Convert the lines from the one with "1568x716 pixels. How" to the one with "Action: point(1456,785)", both ends included, into a Markdown table. Use the columns Row and Line, with Row giving a running number and blank lines left out.

____________________

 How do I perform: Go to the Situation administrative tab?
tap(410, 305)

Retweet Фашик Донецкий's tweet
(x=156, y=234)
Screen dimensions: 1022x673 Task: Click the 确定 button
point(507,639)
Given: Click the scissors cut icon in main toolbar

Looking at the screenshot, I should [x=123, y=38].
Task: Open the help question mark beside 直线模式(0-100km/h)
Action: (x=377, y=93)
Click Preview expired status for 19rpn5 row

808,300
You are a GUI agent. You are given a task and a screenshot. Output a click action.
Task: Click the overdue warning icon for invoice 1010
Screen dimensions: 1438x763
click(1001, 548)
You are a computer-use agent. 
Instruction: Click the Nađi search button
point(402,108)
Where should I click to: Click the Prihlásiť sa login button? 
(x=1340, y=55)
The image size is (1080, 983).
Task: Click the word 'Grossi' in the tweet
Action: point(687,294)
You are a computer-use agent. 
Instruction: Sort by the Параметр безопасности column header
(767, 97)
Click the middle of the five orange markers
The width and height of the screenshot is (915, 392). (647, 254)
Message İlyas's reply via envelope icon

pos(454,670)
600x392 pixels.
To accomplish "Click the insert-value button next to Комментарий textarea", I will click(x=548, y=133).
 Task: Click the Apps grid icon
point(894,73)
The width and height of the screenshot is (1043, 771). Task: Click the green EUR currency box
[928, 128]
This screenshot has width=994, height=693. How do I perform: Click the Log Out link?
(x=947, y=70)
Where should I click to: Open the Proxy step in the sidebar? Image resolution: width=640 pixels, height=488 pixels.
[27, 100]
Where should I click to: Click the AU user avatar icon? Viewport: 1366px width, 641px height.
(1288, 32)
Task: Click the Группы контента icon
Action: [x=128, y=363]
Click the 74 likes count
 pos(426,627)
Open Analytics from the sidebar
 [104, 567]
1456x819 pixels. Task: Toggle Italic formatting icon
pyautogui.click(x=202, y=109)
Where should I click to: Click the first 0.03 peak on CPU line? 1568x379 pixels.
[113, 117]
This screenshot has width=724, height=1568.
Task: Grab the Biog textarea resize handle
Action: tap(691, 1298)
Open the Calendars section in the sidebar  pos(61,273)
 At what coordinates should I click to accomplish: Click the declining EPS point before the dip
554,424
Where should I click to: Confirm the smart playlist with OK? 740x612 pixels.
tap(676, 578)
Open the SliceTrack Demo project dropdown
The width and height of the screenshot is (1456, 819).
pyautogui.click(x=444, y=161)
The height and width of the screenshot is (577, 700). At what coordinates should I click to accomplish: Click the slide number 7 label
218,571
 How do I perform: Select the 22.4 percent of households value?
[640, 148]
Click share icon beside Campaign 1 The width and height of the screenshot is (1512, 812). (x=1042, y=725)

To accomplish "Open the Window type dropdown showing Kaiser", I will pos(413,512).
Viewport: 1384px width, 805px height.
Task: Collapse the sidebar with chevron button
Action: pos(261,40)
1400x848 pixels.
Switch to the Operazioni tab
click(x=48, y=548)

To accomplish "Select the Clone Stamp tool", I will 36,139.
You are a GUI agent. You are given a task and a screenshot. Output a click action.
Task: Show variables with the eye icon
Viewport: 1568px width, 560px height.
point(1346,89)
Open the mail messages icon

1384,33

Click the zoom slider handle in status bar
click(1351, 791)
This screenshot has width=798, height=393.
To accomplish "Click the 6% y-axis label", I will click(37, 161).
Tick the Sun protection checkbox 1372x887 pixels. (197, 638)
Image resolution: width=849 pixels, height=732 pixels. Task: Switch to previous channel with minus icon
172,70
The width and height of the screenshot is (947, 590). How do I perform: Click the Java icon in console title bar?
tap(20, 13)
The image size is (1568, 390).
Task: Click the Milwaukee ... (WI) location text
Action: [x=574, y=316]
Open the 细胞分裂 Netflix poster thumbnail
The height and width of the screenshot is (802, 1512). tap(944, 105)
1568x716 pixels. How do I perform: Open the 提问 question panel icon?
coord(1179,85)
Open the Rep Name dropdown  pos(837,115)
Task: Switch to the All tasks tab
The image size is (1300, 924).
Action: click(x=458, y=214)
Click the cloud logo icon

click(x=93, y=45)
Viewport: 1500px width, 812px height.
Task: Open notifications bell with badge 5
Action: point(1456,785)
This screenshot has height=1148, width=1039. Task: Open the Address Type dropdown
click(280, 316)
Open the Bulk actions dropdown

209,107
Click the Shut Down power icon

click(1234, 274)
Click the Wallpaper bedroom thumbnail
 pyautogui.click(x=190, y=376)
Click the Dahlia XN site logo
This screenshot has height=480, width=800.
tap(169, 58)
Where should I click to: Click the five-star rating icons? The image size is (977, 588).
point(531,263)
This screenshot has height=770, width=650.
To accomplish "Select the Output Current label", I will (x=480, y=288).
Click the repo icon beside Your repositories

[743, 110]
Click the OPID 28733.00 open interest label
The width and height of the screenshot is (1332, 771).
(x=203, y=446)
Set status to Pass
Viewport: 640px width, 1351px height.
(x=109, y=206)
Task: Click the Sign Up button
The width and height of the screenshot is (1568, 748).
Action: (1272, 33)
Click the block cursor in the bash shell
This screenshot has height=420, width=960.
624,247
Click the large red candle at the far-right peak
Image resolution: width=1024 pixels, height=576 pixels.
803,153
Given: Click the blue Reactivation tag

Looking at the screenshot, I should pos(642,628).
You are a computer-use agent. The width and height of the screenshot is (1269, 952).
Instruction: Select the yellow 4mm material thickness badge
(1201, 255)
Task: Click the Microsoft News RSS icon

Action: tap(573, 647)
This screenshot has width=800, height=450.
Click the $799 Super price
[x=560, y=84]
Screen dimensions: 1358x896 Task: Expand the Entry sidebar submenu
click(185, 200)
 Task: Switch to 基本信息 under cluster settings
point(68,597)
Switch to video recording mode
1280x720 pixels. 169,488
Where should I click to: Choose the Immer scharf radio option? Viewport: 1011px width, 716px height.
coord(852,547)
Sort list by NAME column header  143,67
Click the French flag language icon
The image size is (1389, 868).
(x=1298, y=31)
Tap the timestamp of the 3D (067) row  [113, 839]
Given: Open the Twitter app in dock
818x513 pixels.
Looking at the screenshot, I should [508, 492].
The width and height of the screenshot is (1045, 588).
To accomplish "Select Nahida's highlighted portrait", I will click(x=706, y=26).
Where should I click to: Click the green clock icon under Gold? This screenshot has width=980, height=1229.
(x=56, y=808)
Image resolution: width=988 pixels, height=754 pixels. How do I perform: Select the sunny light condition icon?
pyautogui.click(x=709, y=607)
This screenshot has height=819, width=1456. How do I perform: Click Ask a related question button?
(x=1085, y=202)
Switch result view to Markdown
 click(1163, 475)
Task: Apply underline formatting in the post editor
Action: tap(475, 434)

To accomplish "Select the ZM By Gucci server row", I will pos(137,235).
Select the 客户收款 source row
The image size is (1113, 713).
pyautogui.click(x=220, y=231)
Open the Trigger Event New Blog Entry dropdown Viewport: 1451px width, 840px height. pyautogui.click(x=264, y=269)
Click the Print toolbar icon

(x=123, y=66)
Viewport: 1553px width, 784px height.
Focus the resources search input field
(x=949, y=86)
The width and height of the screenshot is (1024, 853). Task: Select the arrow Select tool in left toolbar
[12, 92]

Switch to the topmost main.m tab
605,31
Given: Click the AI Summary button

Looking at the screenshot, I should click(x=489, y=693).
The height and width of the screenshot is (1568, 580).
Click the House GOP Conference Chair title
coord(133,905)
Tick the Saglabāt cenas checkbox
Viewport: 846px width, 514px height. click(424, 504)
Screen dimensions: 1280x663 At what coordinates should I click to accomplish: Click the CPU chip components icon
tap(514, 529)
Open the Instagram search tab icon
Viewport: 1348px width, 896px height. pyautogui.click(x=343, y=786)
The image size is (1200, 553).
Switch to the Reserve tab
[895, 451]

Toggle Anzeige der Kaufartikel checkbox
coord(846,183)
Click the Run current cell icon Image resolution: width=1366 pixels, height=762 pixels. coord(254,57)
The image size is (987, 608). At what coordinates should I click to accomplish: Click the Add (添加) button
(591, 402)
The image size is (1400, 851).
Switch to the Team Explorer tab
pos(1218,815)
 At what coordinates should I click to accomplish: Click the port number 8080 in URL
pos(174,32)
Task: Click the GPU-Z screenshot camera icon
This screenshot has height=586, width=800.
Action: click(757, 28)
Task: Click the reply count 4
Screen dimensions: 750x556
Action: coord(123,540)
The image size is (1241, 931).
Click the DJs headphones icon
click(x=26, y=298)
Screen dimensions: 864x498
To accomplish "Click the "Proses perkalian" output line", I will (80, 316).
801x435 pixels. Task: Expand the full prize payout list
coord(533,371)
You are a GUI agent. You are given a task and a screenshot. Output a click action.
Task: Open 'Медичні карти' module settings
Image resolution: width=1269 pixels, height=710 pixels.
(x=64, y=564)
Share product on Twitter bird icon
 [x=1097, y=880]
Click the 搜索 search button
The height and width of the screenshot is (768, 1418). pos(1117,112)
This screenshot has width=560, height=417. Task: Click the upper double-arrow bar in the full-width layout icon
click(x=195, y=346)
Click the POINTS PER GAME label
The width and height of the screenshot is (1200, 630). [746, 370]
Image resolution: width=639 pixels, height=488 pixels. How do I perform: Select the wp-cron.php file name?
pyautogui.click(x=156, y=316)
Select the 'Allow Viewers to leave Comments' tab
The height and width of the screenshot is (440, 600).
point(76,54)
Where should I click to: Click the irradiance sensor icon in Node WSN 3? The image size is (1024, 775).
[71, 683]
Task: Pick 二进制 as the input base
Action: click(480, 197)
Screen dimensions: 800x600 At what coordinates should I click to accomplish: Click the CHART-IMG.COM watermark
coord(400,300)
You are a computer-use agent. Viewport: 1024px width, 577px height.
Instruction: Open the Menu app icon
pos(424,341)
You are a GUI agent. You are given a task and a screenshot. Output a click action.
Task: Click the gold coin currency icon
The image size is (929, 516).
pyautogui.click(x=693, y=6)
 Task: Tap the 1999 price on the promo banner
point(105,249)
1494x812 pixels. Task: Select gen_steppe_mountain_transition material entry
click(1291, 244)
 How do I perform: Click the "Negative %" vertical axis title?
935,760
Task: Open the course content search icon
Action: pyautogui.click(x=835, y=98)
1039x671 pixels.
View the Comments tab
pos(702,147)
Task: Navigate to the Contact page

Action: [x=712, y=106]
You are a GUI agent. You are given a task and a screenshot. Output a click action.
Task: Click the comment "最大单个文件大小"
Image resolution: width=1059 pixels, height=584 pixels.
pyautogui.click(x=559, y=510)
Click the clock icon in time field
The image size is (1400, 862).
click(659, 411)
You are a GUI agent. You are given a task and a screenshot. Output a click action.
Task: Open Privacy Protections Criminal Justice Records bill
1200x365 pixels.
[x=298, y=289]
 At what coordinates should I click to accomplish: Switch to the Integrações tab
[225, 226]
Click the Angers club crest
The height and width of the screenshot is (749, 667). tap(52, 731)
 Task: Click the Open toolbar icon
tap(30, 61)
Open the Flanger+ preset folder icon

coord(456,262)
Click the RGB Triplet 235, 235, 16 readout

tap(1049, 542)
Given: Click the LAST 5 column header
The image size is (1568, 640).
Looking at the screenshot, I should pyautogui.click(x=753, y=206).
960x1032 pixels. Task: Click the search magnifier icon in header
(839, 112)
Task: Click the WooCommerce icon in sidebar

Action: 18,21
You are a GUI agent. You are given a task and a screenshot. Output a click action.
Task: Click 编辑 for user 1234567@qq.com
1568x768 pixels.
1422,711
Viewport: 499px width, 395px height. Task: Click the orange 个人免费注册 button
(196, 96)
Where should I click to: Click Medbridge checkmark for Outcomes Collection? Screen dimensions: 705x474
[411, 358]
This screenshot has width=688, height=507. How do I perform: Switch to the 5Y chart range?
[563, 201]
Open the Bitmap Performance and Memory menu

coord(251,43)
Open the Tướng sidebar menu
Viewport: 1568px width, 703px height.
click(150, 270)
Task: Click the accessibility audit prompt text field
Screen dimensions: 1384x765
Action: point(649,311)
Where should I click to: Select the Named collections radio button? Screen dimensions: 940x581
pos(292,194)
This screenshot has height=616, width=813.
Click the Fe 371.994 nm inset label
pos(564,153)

____________________

Response to this task:
| Row | Line |
|---|---|
| 1 | 1568x716 pixels. How do I perform: Open the 提问 question panel icon? |
| 2 | coord(1179,85) |
| 3 | Open the Rep Name dropdown  pos(837,115) |
| 4 | Task: Switch to the All tasks tab |
| 5 | The image size is (1300, 924). |
| 6 | Action: click(x=458, y=214) |
| 7 | Click the cloud logo icon |
| 8 | click(x=93, y=45) |
| 9 | Viewport: 1500px width, 812px height. |
| 10 | Task: Open notifications bell with badge 5 |
| 11 | Action: point(1456,785) |